All records below are to be transcribed exactly, with every picture left out.

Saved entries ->
□ □ □ □ □ □ □

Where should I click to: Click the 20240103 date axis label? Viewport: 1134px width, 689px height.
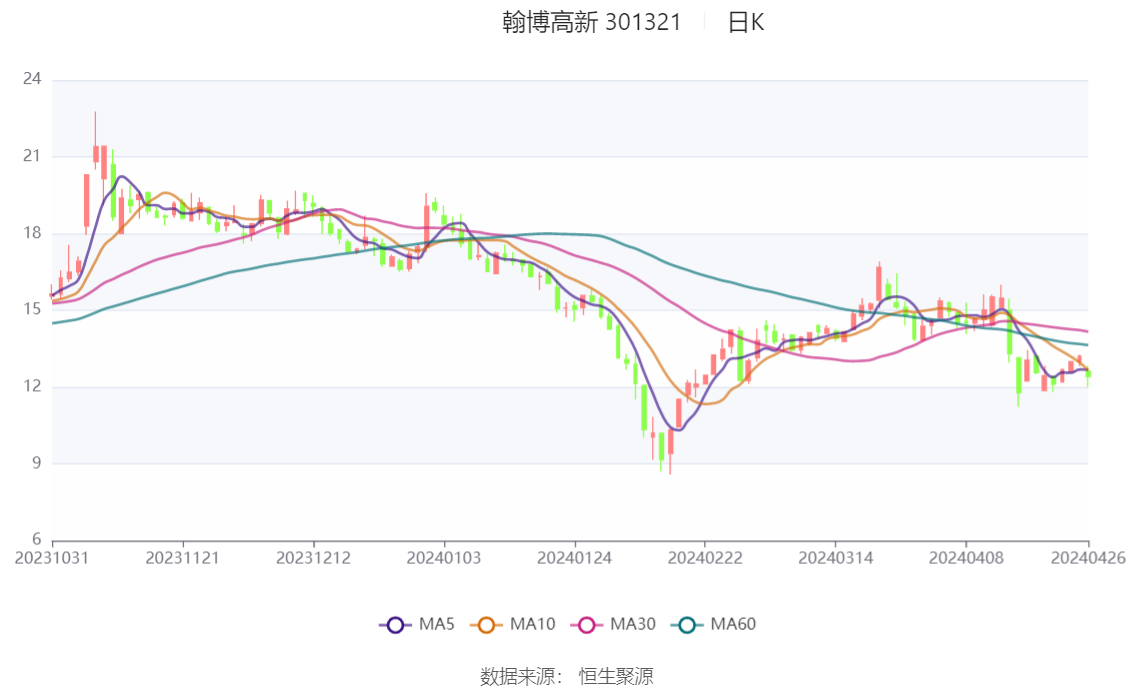[443, 558]
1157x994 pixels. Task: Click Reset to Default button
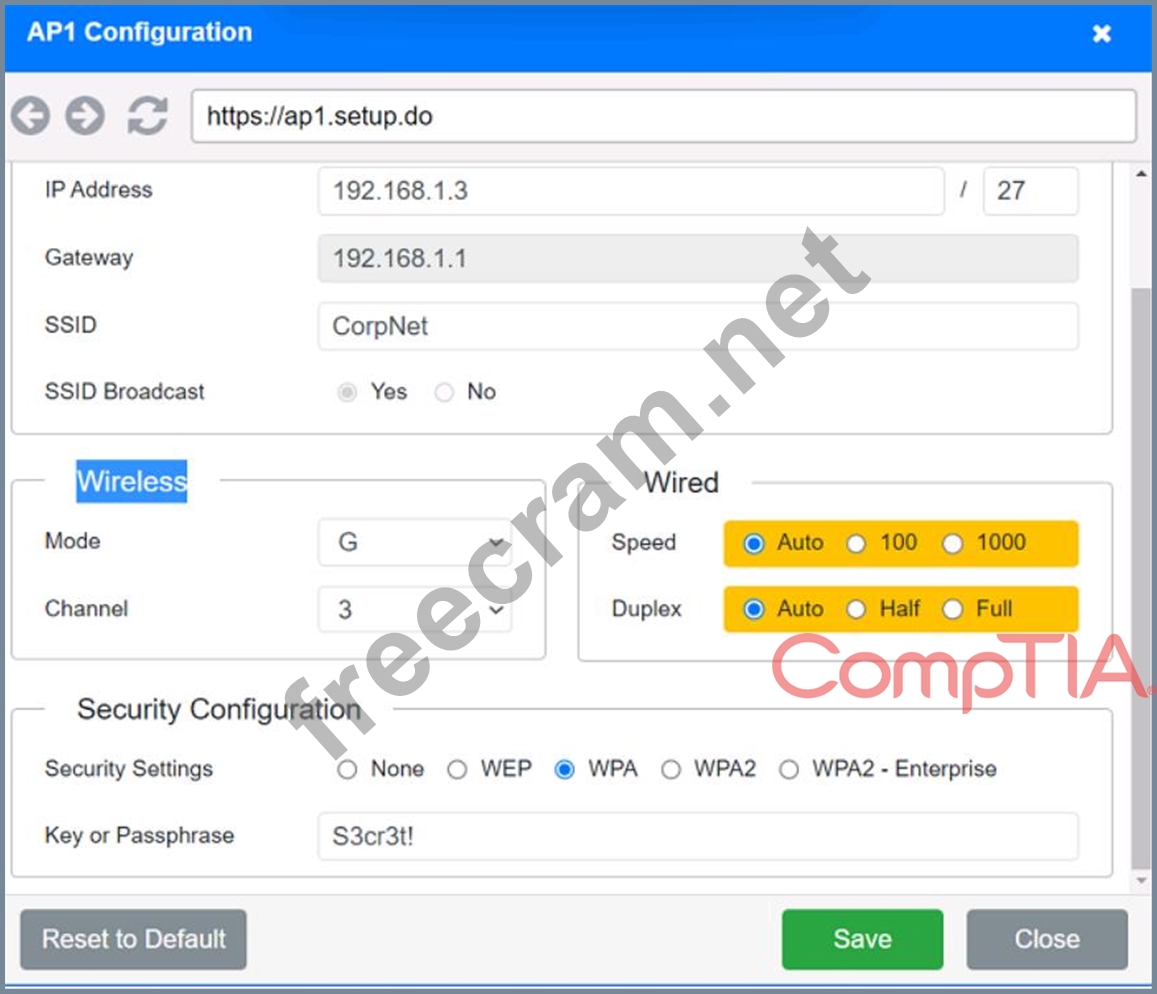(133, 939)
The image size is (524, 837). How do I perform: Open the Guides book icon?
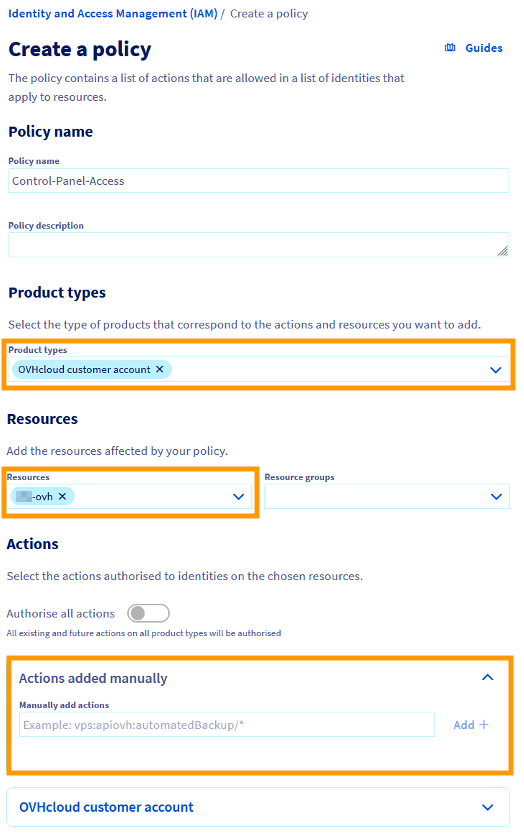pos(450,48)
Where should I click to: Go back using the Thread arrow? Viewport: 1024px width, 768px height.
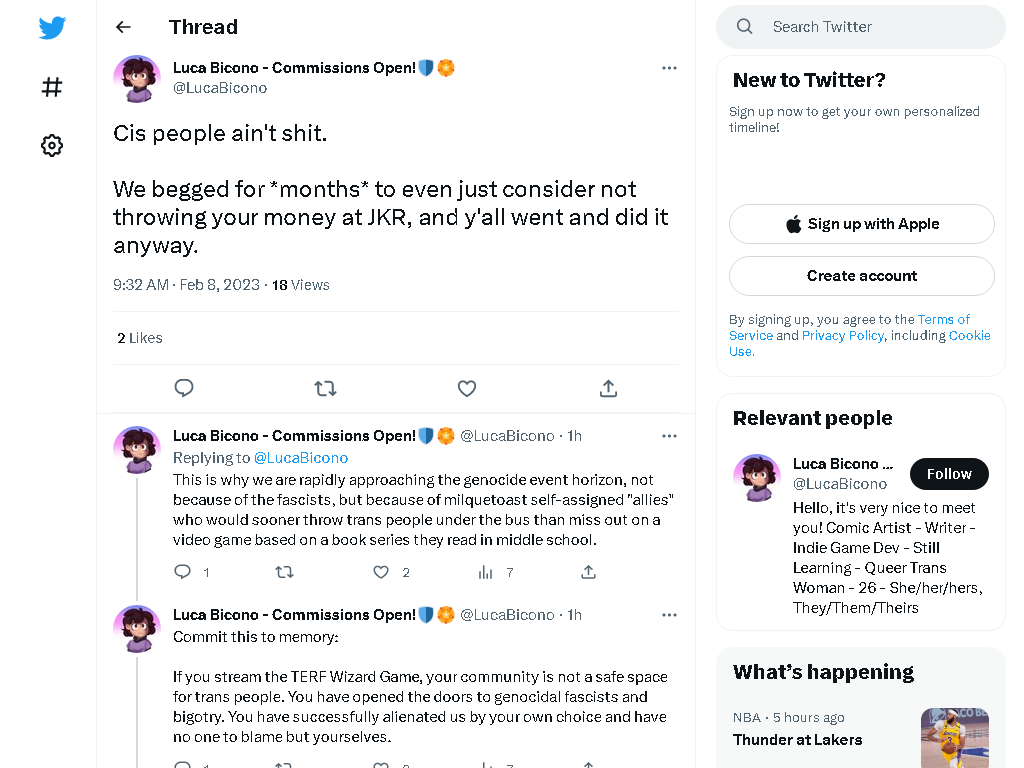(x=123, y=27)
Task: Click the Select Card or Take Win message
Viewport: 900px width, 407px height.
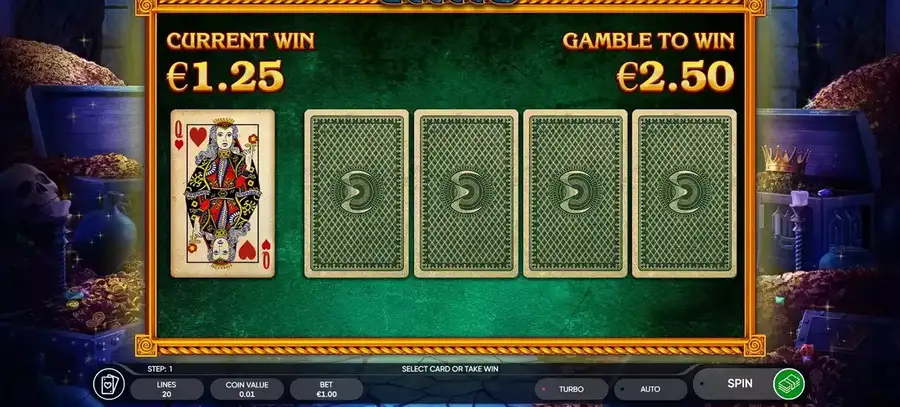Action: (x=450, y=369)
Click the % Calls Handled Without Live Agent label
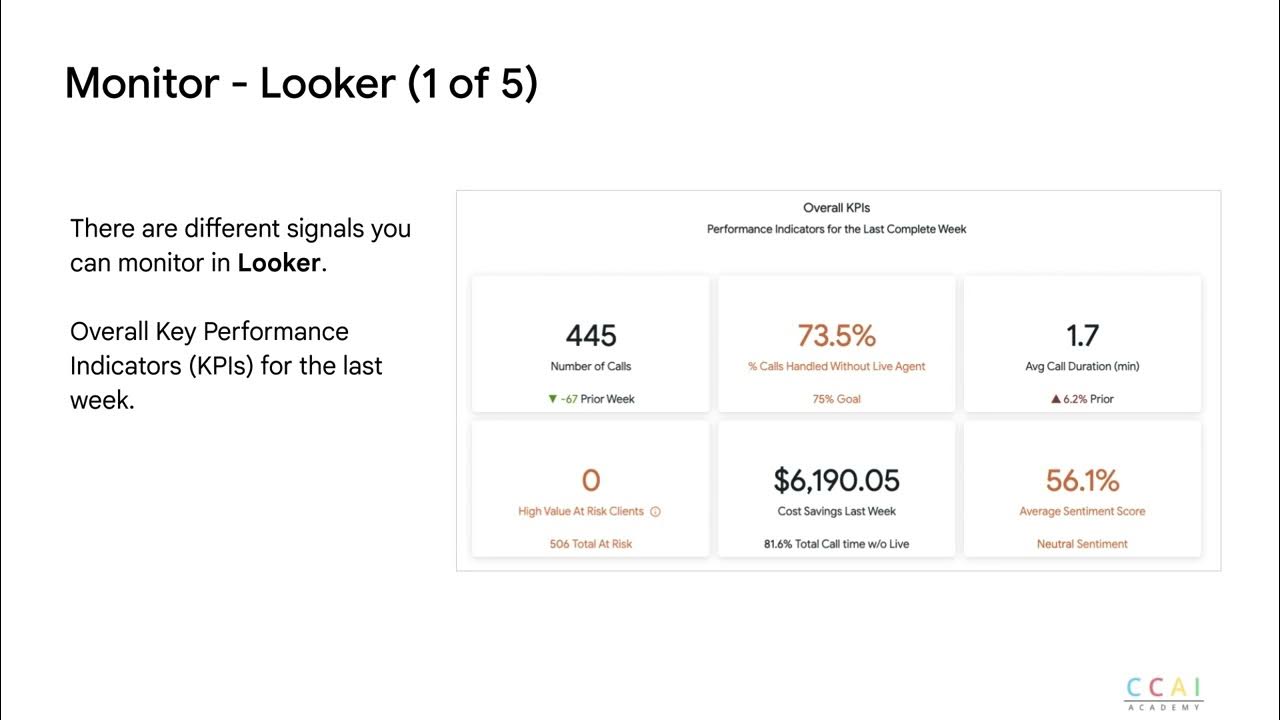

□ □ □ □ □ □ □

SOLUTION FOR THIS EXERCISE ->
Where should I click to: Click the 20240103 date axis label? Viewport: 1134px width, 689px height.
[443, 558]
1157x994 pixels. Task: Click Reset to Default button
(133, 939)
The image size is (524, 837). How do I perform: Open the Guides book icon?
pos(450,48)
Where should I click to: Go back using the Thread arrow? Viewport: 1024px width, 768px height.
(x=123, y=27)
Task: Click the Select Card or Take Win message
Viewport: 900px width, 407px height.
Action: (x=450, y=369)
Click the % Calls Handled Without Live Agent label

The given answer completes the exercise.